KEY WORDS: • dyslipemia • ß cell function • fish oil • sucrose-rich diet

The impairment of insulin action (insulin resistance) is a major metabolic abnormality in individuals with noninsulin dependent diabetes mellitus. Experimentally, it is possible to induce a similar metabolic state by dietary manipulation. In vivo and in vitro studies in rats from our laboratory and others (1–7) have shown that diets high in sucrose lead to abnormal insulin sensitivity in the liver and peripheral tissues, including skeletal muscle. Our laboratory has shown that the sucrose-rich diet (SRD)³ rat model of dyslipidemia and insulin resistance is characterized by early hyperinsulinemia with normoglycemia after a short time (3–5 wk), and by normoinsulinemia with moderate hyperglycemia when the consumption of an SRD is extended for up to 15–40 wk (4,8). Plasma free fatty acid (FFA) levels increase throughout this time reaching the highest levels after 30–40 wk. At this point, the sucrose-fed rats were slightly overweight (9). In addition, we have recently reported that the biphasic patterns of glucose-stimulated insulin secretion from perifused islets deteriorate with the length of time the diet is consumed, showing an absence of the first peak with an increase in the second phase of hormone secretion at 30–40 wk (4,10).

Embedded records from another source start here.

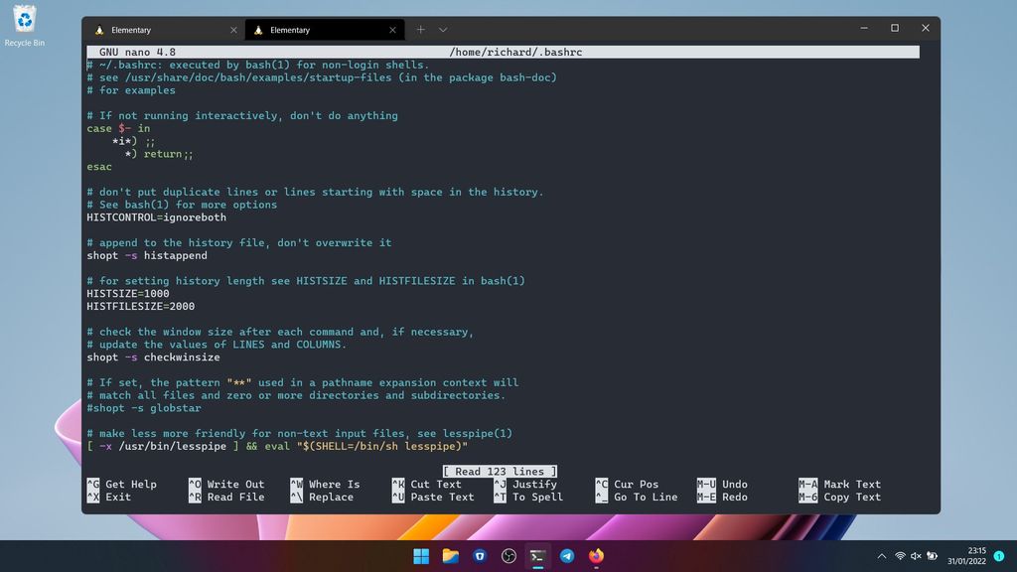Expand the hidden system tray icons

click(882, 556)
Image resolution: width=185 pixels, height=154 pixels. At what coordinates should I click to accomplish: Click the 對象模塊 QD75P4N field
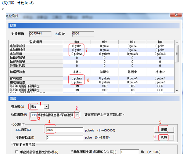[40, 34]
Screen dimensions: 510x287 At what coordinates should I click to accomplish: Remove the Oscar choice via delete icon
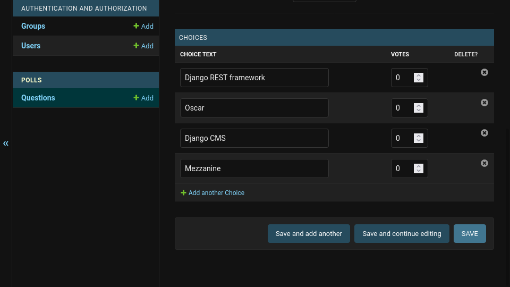pyautogui.click(x=485, y=103)
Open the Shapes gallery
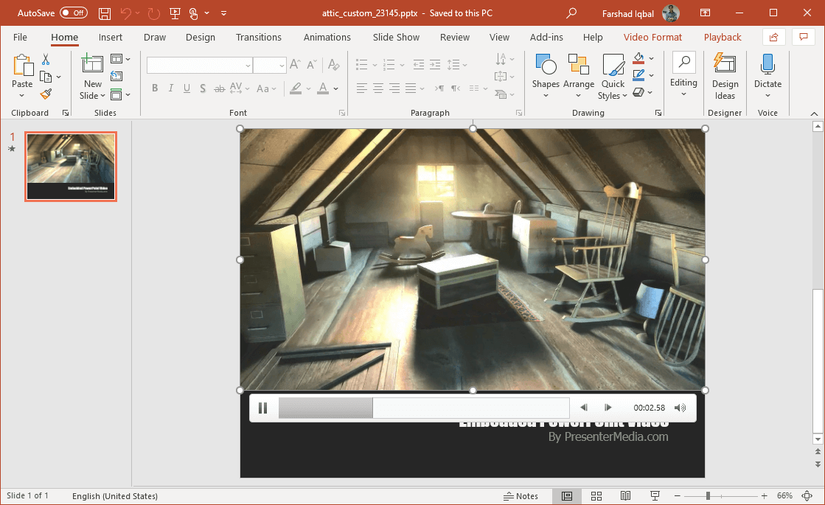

Recent studies have demonstrated that the effect of lipids on ß cell function is complex. Glucose stimulation of insulin secretion is acutely potentiated by short-term exposure to fatty acids (11). In contrast, a chronic exposure to high levels of FFA impairs glucose-stimulated insulin secretion in vivo and in vitro, and could negatively influence ß cells through lipotoxicity leading to ß cell dysfunction (11,12). On the other hand, chronic hyperglycemia has been shown to have a deleterious effect on both insulin secretion and action, a concept termed glucotoxicity (13,14). The biochemical and molecular bases within the ß cell for either gluco- or lipotoxicity are still unknown. Several mechanisms have been proposed that could contribute to the dysfunction of the ß cells (15–19) such as changes in glucose oxidation, increase of triglyceride content within the islets and downregulation of several genes including Glut2 and glucokinase among others.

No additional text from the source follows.